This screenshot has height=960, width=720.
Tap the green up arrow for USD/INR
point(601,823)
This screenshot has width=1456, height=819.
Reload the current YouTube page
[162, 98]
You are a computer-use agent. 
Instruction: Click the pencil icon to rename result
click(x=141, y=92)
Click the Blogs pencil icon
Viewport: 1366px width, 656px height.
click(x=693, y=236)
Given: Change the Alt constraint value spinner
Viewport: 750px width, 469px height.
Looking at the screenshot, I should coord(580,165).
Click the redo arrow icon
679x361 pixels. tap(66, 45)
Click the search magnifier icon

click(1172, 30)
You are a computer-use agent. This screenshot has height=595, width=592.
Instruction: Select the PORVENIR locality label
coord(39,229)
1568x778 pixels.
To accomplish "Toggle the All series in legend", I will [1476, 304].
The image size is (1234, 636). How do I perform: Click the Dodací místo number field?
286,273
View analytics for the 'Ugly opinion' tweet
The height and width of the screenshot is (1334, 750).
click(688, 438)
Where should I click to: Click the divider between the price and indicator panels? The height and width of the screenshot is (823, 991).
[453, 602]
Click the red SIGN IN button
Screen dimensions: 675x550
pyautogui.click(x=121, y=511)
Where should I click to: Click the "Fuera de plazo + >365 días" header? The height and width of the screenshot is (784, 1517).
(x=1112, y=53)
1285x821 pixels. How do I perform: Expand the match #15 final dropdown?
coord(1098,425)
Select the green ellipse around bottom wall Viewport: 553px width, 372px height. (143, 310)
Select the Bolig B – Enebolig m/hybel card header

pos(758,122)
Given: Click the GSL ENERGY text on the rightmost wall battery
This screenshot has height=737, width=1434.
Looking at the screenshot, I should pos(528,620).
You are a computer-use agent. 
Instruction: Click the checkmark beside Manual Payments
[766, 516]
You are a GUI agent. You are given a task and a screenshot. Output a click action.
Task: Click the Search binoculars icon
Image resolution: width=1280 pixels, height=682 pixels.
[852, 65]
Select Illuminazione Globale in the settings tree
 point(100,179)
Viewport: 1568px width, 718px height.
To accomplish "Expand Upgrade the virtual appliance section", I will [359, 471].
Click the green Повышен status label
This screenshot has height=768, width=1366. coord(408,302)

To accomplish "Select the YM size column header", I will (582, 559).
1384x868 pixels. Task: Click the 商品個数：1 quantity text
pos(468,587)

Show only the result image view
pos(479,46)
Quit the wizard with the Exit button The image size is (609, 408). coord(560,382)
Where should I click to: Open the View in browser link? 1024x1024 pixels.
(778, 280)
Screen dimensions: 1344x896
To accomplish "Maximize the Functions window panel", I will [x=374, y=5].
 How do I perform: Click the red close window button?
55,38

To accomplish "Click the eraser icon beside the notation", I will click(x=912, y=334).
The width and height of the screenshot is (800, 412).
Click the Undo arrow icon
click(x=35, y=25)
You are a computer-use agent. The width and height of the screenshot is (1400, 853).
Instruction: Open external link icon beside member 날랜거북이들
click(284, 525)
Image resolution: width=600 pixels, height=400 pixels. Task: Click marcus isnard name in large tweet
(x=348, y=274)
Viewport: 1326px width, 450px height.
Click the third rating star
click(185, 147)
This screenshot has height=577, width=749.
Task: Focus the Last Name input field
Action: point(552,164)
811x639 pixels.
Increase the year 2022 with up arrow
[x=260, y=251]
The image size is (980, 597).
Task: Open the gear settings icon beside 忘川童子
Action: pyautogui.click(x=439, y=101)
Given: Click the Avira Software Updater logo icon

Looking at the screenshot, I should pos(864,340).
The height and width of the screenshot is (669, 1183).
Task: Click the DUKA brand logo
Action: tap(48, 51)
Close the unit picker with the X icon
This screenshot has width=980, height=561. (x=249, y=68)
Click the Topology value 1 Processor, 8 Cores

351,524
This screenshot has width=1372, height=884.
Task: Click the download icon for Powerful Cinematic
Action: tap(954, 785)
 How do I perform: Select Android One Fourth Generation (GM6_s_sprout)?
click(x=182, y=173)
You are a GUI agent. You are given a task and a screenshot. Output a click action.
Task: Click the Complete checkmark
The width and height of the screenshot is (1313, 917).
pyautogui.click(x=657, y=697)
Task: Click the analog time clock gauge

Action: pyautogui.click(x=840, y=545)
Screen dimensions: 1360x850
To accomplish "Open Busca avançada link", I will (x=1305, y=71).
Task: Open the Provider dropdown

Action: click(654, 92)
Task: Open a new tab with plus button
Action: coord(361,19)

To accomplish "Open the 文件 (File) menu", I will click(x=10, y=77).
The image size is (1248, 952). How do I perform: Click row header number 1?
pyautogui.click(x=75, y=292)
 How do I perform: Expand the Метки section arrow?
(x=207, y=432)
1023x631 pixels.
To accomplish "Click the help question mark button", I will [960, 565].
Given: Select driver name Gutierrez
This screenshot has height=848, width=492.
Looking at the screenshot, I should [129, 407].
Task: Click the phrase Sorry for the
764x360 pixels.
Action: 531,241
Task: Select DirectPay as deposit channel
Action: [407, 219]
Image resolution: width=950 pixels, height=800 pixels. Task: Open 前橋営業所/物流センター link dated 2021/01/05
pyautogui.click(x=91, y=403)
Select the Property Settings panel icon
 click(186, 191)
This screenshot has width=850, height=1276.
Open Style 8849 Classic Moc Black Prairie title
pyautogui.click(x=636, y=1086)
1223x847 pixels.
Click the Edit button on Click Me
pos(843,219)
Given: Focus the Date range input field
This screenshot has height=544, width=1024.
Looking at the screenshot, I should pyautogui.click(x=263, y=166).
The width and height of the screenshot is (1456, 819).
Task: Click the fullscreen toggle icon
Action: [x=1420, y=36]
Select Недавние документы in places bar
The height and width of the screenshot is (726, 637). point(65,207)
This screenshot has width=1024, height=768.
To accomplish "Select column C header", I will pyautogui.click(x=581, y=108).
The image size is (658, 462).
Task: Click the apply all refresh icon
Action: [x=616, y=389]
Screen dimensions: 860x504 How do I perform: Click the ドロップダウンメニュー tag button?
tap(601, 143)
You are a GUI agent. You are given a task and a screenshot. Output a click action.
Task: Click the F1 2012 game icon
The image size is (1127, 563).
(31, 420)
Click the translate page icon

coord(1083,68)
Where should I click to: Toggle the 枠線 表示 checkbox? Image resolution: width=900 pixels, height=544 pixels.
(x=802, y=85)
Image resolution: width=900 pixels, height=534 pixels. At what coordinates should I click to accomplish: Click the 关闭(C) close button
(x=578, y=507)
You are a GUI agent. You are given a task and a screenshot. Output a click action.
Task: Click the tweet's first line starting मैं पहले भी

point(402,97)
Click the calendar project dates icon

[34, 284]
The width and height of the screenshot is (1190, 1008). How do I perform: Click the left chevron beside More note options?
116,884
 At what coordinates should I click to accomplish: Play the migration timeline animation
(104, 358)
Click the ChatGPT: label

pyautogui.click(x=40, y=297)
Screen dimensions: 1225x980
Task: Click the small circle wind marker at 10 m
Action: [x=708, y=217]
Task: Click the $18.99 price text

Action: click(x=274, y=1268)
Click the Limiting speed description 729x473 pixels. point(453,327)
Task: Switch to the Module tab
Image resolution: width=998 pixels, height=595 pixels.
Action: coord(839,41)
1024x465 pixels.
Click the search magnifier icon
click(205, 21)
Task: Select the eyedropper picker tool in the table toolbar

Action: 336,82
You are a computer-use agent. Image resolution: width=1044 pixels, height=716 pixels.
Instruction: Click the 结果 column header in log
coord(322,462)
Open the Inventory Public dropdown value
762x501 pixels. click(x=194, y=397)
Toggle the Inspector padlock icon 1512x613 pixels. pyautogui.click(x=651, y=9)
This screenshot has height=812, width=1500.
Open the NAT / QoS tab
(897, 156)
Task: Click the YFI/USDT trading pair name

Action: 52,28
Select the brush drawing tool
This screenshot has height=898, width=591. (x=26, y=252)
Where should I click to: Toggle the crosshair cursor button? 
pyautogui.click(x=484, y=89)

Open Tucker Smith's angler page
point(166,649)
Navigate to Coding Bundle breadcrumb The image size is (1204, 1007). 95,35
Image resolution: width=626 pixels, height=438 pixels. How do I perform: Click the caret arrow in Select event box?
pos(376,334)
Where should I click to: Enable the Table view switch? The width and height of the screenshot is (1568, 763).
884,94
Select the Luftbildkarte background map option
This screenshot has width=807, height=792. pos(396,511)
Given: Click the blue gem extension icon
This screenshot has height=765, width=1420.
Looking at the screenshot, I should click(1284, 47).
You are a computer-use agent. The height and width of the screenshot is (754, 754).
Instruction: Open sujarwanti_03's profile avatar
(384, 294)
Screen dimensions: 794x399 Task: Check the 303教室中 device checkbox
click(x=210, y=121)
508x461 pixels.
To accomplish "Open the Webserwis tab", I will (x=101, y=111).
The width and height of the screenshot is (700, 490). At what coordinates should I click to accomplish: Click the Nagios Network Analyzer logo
===
Task directions:
Everything from the line with "Given: Click the Avira" through the line with "Screen dimensions: 1360x850" should be written out exactly as it appears above, end lines included, and nothing outside that range.

Your response:
Given: Click the Avira Software Updater logo icon

Looking at the screenshot, I should pos(864,340).
The height and width of the screenshot is (669, 1183).
Task: Click the DUKA brand logo
Action: tap(48, 51)
Close the unit picker with the X icon
This screenshot has width=980, height=561. (x=249, y=68)
Click the Topology value 1 Processor, 8 Cores

351,524
This screenshot has width=1372, height=884.
Task: Click the download icon for Powerful Cinematic
Action: tap(954, 785)
 How do I perform: Select Android One Fourth Generation (GM6_s_sprout)?
click(x=182, y=173)
You are a GUI agent. You are given a task and a screenshot. Output a click action.
Task: Click the Complete checkmark
The width and height of the screenshot is (1313, 917).
pyautogui.click(x=657, y=697)
Task: Click the analog time clock gauge

Action: pyautogui.click(x=840, y=545)
Screen dimensions: 1360x850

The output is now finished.